Crockett Johnson’s Barnaby (1942-1952) was both fantasy and topical satire. As noted on an earlier post, each of Fantagraphics’ 5-volume Barnaby series will have notes to explain the topical comments and any other references that may elude the average reader.

I’ve now finished the notes and Afterword for Barnaby Vol. 2: 1944-1945 (2014).

Almost.

There are two allusions that elude me.  Perhaps you can help?  Here are my questions along with the two relevant strips, which I’ve scanned from the Del Rey paperbacks (we’re using better versions of these strips in the volume itself — don’t worry).

Crockett Johnson, Barnaby, 28 Feb 1945

1. For instance, that Scandinavian Pixey, who— (28 Feb. 1945). This seems to be a reference to a specific (possibly diminutive) investor of Scandinavian descent, but I haven’t he foggiest idea as to whom it might be. As you can see in the strip above, Mr. Baxter says “Investment bankers don’t consider Pixies good risks, as a rule—.” He then adds, “Oh, they HAVE made a few exceptions…” and makes this comment.  So, clearly, at least some of Johnson’s readers would have caught this reference.

Crockett Johnson, Barnaby, 27 Apr 1945

2. Dapper Dan’s Outlet Emporium (27 April 1945).  If this is a reference to a specific business, I haven’t been able to find it.  When I was a kid, there was a Dapper Dan toy: a bald-headed man’s face, behind plastic. Using a magnet, you could move the little metal shavings (also encased in the plastic), and give him some hair, a moustache, beard.  But this can’t be it.  In the film O Brother, Where Art Thou? (2000), there’s Dapper Dan pomade, but this is a fictional brand, evidently used only in the film.  I need something that may have been around in 1945.

And, yes, of course, I’ll give credit where it’s due. (I realize that getting one’s name in the Acknowledgments is a rather small “prize” for your help, but,… well, I will to the Acknowledgments the names of those who help identify these two — unless you tell me you don’t want to be identified, that is.)  Thanks in advance for any thoughts you may have.
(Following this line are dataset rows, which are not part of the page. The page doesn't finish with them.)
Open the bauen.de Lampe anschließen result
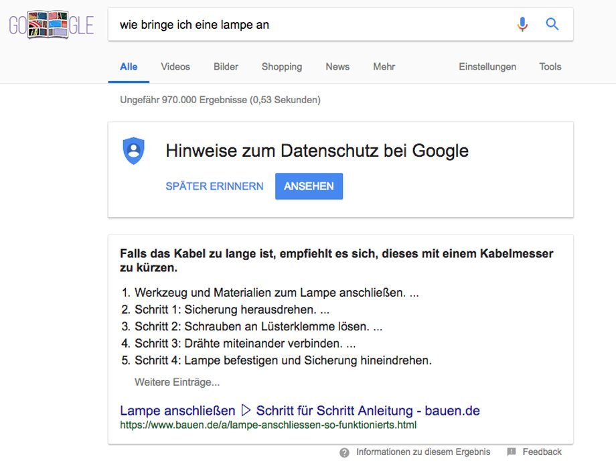The image size is (616, 469). (300, 409)
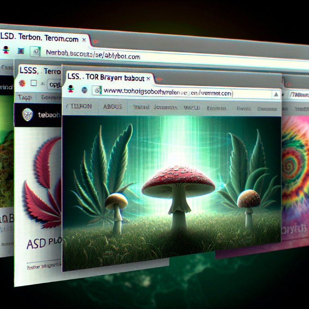Switch to the 'LSD. Terbon, Terom.com' tab
This screenshot has height=309, width=309.
[40, 39]
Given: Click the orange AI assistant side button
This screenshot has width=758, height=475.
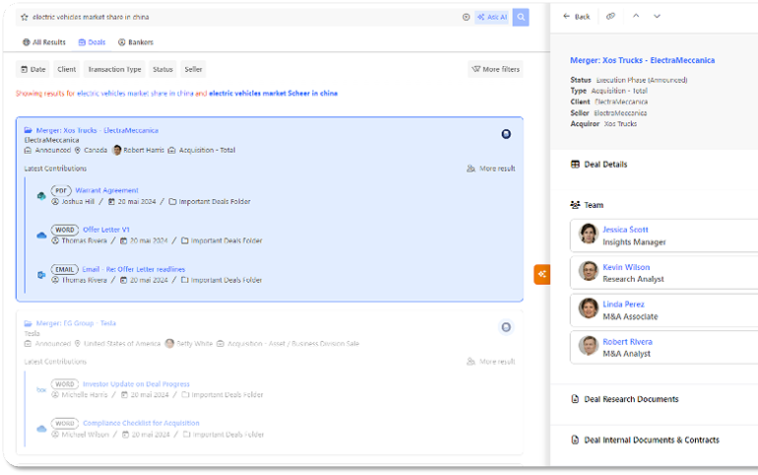Looking at the screenshot, I should point(541,274).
The first Barnaby volume is in press, and will be out in May or June. You can order it from Fantagraphics.

Barnaby, Volume 1

UPDATE, 4:15 pm.  Within less than an hour, both mysteries appear to be solved.  Via Facebook, Mark Newgarden suggests Ivar Kreuger, “the Match King,” as the “Scandinavian” allusion.  This makes sense.  It’s the kind of allusion Johnson would make.  He’s already had O’Malley proudly identify himself as mentor to Charles Ponzi.
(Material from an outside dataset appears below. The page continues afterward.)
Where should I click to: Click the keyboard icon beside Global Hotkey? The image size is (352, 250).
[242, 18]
Brian Herrera suggests “Dapper Dan” Hogan, a legendary Irish mobster.  The mobster was known for his style, and indeed appears to be the origin of the nickname “Dapper Dan.” Johnson loved detective fiction & true crime stories. This is the sort of allusion he would make. So, combine the historical allusion with an Outlet Emporium and you get a not-too-reputable source of fashionable menswear, exactly the sort of place where a captain of industry (as O’Malley is, at this point in the narrative) would not be expected to shop — hence, the joke.

Mark also points out that the name “Dapper Dan” precedes Daniel Hogan.  It had been attached to products prior to that time.  And there’s even an Eddie Cantor song, says Brian.  So, all of this is grist for my mill — and the note!

THANKS, MARK AND BRIAN!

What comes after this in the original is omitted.